Across slavery, colonial modernity, and the contemporary digital sphere, Black existence has repeatedly been positioned as something to be ingested—metaphorically through objectification, violence, and sexual exploitation, and, in some historical cases, even literally.

This regime of ingestion reveals a deeper structure in which Black people are denied full access to the normative category of the human and instead rendered as an extra-ontological “non-subject.”

The image of Blackness mirrors this condition. Like the “poor image” degraded through constant reproduction, the Black image circulates widely, often detached from the lived realities of Black people. Its endless movement through screens and networks echoes the earlier circulation of Black bodies across the Atlantic, where utility, meaning, and agency were continually imposed and withdrawn.

As both body and image become viral commodities—readily made and readily unmade—they reveal a tension between disposability and an emergent, unexpected power.

Because dominant structures recognize Black expressive life only as deviant or fallen—disrupting the fixed roles of master and captive—the refusal of these imposed identities becomes a spiritual and political rejection of the very order that sought to define Black existence.

This leads to a distinctly post-human positioning: Blackness as something forged outside the foundational assumptions of Western humanity.

The ocean, which holds the remains of more than two million Africans lost during the transatlantic slave trade, functions as a vast, submerged archive of Black life.

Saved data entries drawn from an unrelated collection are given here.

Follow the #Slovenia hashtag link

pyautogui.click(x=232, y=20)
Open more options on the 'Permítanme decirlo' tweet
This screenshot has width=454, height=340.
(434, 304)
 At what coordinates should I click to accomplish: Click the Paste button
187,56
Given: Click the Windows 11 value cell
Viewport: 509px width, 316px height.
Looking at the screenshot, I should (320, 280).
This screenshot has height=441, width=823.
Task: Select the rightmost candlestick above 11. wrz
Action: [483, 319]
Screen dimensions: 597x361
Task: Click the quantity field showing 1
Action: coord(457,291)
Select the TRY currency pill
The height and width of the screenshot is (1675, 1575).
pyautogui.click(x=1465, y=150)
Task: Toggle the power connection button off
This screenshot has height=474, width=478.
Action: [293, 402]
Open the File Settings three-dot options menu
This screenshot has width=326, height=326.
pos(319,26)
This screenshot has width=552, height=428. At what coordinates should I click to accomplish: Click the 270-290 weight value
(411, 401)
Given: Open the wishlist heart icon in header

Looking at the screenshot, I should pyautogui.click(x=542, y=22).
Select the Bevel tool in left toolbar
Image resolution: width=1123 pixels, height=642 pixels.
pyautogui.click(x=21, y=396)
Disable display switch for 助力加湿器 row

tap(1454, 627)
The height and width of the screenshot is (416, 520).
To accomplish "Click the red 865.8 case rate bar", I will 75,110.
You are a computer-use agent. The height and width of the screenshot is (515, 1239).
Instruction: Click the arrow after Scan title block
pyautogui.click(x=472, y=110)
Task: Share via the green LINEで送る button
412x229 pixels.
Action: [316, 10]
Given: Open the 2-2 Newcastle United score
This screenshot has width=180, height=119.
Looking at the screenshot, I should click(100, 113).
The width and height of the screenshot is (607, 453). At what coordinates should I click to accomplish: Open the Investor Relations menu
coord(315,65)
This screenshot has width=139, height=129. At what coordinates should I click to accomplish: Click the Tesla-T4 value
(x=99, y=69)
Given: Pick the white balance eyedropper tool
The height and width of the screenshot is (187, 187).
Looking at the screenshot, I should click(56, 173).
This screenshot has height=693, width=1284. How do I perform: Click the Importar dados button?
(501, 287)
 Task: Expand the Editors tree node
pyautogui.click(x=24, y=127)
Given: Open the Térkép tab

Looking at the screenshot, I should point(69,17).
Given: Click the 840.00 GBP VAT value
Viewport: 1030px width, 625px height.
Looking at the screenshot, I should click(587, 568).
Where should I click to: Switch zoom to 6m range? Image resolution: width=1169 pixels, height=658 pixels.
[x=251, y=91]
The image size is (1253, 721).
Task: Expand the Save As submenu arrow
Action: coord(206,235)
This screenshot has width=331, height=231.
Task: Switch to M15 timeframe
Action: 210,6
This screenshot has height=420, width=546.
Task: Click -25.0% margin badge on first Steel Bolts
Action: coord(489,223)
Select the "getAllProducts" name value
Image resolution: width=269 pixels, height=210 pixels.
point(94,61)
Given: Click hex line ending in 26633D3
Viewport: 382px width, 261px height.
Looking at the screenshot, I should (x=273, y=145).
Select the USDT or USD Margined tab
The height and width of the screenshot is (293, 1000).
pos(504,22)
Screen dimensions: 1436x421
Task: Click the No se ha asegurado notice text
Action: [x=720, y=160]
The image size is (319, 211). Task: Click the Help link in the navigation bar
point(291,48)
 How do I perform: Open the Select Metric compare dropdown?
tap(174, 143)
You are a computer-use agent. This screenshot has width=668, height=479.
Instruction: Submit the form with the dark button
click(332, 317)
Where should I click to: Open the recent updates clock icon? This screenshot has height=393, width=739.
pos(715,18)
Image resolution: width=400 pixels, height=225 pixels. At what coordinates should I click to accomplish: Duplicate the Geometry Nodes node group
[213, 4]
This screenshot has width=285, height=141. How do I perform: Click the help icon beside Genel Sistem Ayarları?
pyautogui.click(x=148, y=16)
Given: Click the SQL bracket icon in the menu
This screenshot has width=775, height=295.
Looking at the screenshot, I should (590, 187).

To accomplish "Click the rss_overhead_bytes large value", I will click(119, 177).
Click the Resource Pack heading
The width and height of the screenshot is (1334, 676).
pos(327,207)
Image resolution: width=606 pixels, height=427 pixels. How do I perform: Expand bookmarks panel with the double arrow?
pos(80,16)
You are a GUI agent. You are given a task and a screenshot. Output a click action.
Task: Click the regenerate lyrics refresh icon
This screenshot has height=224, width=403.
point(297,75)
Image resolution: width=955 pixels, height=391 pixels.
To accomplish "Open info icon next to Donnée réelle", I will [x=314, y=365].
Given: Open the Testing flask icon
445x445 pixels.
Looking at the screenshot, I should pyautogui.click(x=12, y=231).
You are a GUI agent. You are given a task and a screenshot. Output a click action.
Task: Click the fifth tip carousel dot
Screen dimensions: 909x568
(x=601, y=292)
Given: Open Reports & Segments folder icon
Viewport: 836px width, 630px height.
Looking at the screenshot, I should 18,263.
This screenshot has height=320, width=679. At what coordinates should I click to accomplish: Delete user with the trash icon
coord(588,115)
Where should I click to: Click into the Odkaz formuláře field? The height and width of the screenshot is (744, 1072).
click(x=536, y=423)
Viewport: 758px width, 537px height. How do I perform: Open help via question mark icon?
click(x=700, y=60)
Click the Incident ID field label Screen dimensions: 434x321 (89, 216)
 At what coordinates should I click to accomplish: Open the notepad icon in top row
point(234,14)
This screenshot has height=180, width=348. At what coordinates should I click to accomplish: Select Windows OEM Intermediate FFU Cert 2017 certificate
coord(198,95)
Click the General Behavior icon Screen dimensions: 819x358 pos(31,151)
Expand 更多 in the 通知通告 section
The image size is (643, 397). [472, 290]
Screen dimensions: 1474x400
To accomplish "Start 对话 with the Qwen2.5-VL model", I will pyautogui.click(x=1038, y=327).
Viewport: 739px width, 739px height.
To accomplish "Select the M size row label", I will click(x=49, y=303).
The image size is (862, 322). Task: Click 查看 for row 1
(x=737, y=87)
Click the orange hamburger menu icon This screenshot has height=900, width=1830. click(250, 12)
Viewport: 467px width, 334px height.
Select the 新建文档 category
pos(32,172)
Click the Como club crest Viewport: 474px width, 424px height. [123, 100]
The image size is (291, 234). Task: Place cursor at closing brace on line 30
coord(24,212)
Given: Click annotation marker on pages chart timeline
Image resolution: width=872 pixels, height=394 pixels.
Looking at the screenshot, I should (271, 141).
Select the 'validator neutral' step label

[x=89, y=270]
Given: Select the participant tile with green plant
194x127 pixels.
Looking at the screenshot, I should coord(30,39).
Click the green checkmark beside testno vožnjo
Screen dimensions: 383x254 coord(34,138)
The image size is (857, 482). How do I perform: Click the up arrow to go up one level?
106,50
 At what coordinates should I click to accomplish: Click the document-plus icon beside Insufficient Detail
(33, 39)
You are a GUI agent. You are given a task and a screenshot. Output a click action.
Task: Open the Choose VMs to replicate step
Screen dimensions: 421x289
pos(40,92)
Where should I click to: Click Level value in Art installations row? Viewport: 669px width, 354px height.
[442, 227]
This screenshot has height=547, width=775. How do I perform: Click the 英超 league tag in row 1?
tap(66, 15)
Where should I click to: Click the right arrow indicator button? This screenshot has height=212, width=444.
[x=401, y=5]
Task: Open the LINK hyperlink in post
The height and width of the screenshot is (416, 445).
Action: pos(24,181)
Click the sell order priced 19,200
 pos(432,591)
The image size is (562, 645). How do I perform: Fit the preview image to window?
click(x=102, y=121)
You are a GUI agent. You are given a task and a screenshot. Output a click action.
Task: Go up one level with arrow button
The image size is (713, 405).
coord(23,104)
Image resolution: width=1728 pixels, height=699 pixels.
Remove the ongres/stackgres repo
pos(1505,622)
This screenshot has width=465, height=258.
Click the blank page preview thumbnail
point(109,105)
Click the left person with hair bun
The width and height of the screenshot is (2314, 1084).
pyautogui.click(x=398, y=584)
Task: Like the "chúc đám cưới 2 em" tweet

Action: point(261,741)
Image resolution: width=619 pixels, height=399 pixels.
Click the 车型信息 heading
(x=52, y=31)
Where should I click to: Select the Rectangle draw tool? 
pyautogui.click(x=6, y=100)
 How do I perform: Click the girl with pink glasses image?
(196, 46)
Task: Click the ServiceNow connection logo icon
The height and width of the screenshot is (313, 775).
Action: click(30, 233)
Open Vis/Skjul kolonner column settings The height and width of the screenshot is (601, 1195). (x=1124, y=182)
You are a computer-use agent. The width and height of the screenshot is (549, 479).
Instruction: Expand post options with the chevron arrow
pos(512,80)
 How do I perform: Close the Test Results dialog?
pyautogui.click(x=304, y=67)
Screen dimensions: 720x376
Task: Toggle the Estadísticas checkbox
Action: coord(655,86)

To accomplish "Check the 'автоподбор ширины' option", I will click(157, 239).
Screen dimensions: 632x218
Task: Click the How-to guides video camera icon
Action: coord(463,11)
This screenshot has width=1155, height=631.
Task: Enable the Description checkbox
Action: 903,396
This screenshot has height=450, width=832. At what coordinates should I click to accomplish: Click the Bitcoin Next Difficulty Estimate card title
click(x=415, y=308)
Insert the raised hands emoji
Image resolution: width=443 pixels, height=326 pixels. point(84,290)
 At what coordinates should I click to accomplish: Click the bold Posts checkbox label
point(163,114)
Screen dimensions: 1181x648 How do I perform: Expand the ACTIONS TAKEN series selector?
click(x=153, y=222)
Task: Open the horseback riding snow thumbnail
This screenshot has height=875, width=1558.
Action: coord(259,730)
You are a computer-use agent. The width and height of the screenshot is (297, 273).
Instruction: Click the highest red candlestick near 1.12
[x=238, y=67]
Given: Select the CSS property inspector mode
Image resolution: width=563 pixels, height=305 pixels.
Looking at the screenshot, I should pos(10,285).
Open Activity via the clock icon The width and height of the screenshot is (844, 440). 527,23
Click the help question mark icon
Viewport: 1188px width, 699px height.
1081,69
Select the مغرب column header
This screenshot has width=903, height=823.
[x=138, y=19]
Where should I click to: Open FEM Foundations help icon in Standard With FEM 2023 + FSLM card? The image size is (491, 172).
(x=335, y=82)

Notably, contemporary undersea internet cables trace many of the same routes as slave ships, creating a continuity between colonial networks of extraction and the digital networks that structure the present. This parallel suggests a symbolic “offloading” of collective Black being into new technological forms, allowing the digital realm to become a site for reframing Black spirituality, identity, and agency beyond the limits of humanist categories.